BY BILLY SUTER
AFTER a lambasting on Facebook from people stung by the weekend’s shock closure in Durban of the touring Splash water circus from Russia, South African promoter Matthew Cook, who was reported to have “fled with millions”, has posted a Facebook video statement.
It was reported in Independent on Saturday, under the headline “Shock as Joburg promoter flees circus with millions”, that the show was closed at the weekend, after having been scheduled to run at the Natal Command site in Durban until October 21. The news, which ignited social media, left many people angry and demanding an explanation.
He had reached the point where he needed to set the record straight, Cook says in a video posted to his Facebook page, adding that he is handling the situation through “correct channels”, and filed the video because of “overwhelming slander” and to place clarity on the matter.
He says full financial statements are being prepared which will include all payments, both inward and outward, to his company, Casino Entertainment, to date.
Johannesburg-based Cook and his Casino Entertainment agreed on a partnership with an international promoter to tour the Splash circus, which got off to a rocky start, and some bad reviews, last month when the show was presented in Gauteng with some key cast members having not yet arrived in South Africa.
Cook explains that he opted to terminate the partnership with the international promoters as his company was being held liable for all local debts which were considerably more than projected ticket sales.
He disclosed that more than R6million is owed to performers, suppliers and other employees – including, as Cook reveals later in his video, R190 000 to one artist and R42 000 to another; more than R260 000 to a company that provided metal work for the show; and R45 000 to Johannesburg publicist Collett Dawson.
Projected ticket sales for the show amounted to R500 000 at the time his company requested to withdraw from the production, says Cook, who says he can assure everybody he has not “fled” and does not have “millions”, as reported.
He adds that all tickets for future performances are currently being refunded by Computicket, which Cook says is “holding all funds for shows which have passed, to ensure no money is released to my company or any other parties until this matter has been resolved through the correct channels”.
“I’ll never get caught up in a slander campaign.
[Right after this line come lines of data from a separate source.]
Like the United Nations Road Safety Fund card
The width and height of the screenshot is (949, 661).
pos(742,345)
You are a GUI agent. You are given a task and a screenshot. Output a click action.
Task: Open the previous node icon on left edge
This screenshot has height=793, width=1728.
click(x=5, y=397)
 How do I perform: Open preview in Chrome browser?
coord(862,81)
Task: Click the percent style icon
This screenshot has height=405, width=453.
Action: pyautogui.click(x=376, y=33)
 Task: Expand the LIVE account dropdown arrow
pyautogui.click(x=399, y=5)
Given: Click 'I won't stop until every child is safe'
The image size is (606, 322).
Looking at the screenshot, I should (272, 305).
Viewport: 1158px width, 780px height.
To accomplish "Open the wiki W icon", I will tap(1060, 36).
I believe the truth is what truth is, and people can make decisions on truth and fact once that comes out,” he says.
He says many of the Splash circus suppliers, artists and other employees have been left without work by the tour cancellation.
Legal action was pending and his company was being held liable as it is the only legal entity in South Africa associated with the show, says Cook.
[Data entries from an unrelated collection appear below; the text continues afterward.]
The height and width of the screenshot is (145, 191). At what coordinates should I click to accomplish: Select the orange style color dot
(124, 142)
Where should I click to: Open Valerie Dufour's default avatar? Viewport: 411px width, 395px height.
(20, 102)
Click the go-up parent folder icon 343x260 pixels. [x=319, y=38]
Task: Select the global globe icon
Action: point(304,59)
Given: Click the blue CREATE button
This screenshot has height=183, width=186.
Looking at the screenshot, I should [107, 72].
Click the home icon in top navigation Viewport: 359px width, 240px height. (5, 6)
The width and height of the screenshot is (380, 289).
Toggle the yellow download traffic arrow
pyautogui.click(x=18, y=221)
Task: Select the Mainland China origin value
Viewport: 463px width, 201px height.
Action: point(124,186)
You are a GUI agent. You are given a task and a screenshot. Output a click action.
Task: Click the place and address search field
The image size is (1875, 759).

“Along with discussions with my international partner, I willingly offered and instructed Computicket to allow performances to continue, as long as the production, moving forward, was removed from my management and placed into the management of the international promoter.
“I contacted all my suppliers and contractors and advised them I would no longer be involved, and requested they negotiate directly with the international promoter should they wish to continue with the show, moving forward.”
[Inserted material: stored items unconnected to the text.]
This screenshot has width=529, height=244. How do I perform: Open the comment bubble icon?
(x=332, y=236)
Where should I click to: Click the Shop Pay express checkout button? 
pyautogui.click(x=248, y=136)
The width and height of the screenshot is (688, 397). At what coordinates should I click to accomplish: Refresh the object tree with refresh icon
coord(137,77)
Cook says in a message to a Facebook friend: “I believe in transparency and it highlights that I was willing to hand over, without any reservations, my 50% share in the future success of the tour.
“It does not, however, highlight the fact that to date, every cost has been contracted to my company and that local suppliers who are owed millions (actual figures), are legally contracted to my company and are not being paid, and are taking legal action against myself.
“I have never tried to stop the show continuing and never tried to run away with millions as reported. I was more than willing for Weber Brothers to continue with the tour and even tried my best to facilitate this process with suppliers so as to keep the artists in work.”